**Directions**
Below are records to transcribe exactly, without their pictures.

********

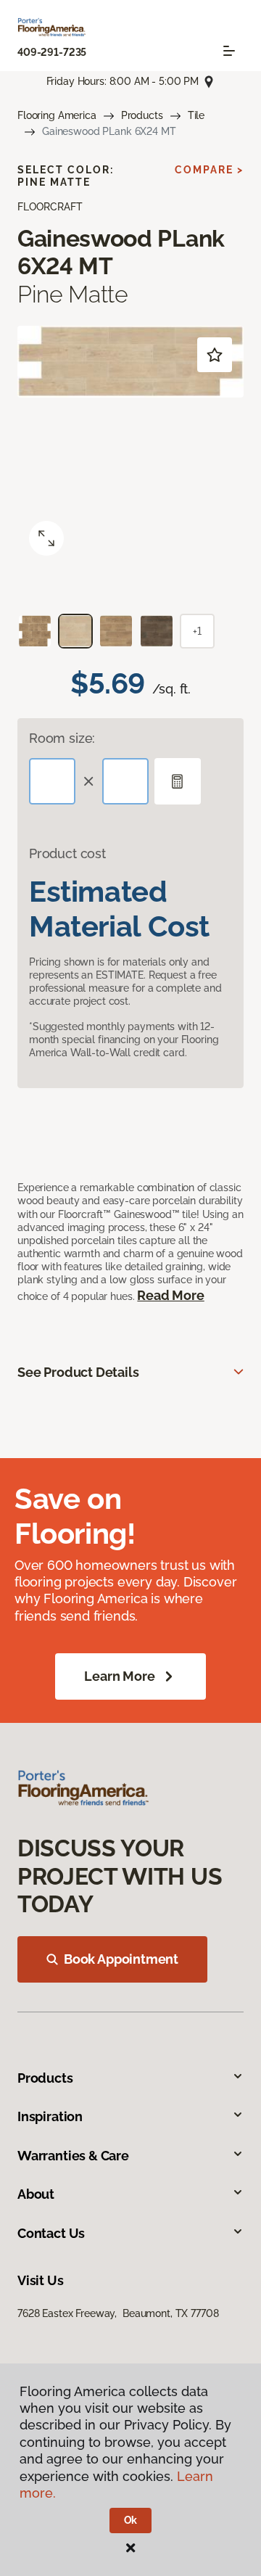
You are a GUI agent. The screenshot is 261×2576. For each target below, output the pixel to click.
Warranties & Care (73, 2155)
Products (142, 115)
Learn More (119, 1676)
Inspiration (50, 2116)
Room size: (62, 738)
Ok (131, 2520)
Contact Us (51, 2233)
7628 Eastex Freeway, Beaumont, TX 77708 (117, 2313)
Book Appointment (121, 1959)
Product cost (67, 853)
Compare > (209, 170)
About (35, 2194)
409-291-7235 (51, 52)
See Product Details (78, 1372)
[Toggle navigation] (229, 50)
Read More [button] (170, 1295)
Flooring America (56, 115)
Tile (196, 115)
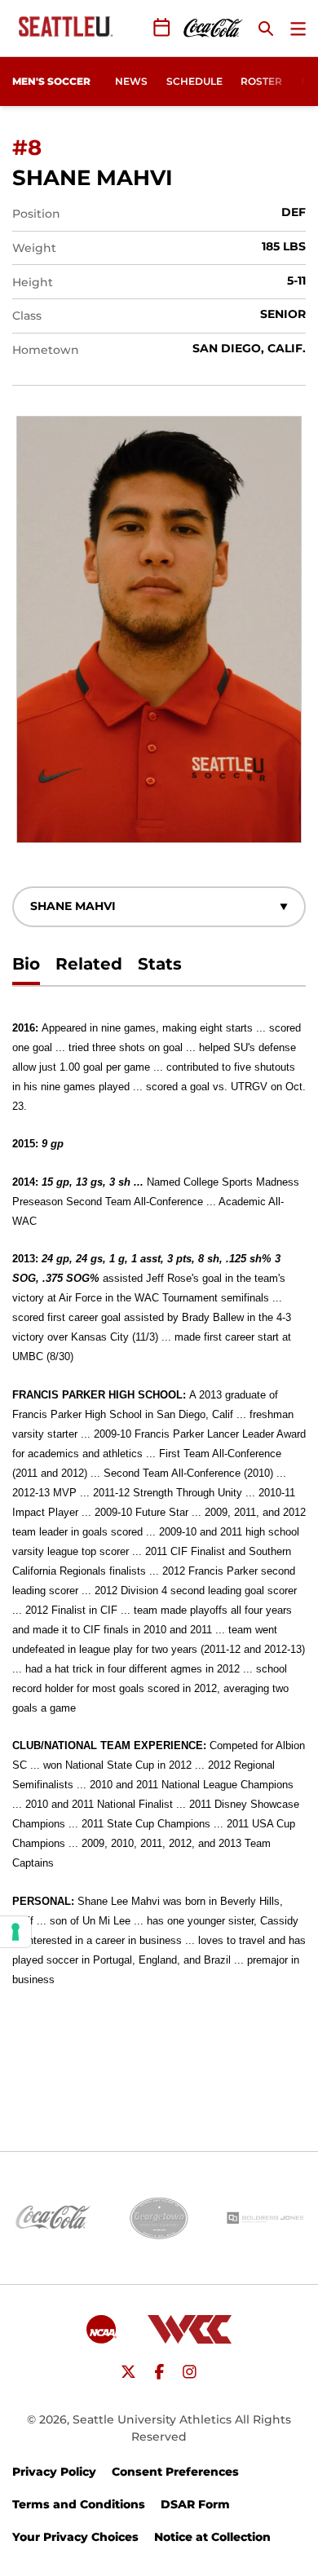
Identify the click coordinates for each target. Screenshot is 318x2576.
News (131, 81)
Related (88, 964)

********

**Finished task**
You are a GUI agent. The screenshot is 261×2576. For each target below, output the pixel to click.
Warranties & Care (73, 2155)
Products (142, 115)
Learn More (119, 1676)
Inspiration (50, 2116)
Room size: (62, 738)
Ok (131, 2520)
Contact Us (51, 2233)
7628 Eastex Freeway, Beaumont, TX 77708 (117, 2313)
Book Appointment (121, 1959)
Product cost (67, 853)
Compare > (209, 170)
About (35, 2194)
409-291-7235 (51, 52)
See Product Details (78, 1372)
[Toggle navigation] (229, 50)
Read More [button] (170, 1295)
Flooring America (56, 115)
Tile (196, 115)
Identify the click coordinates for each target. Screenshot is 318x2576.
News (131, 81)
Related (88, 964)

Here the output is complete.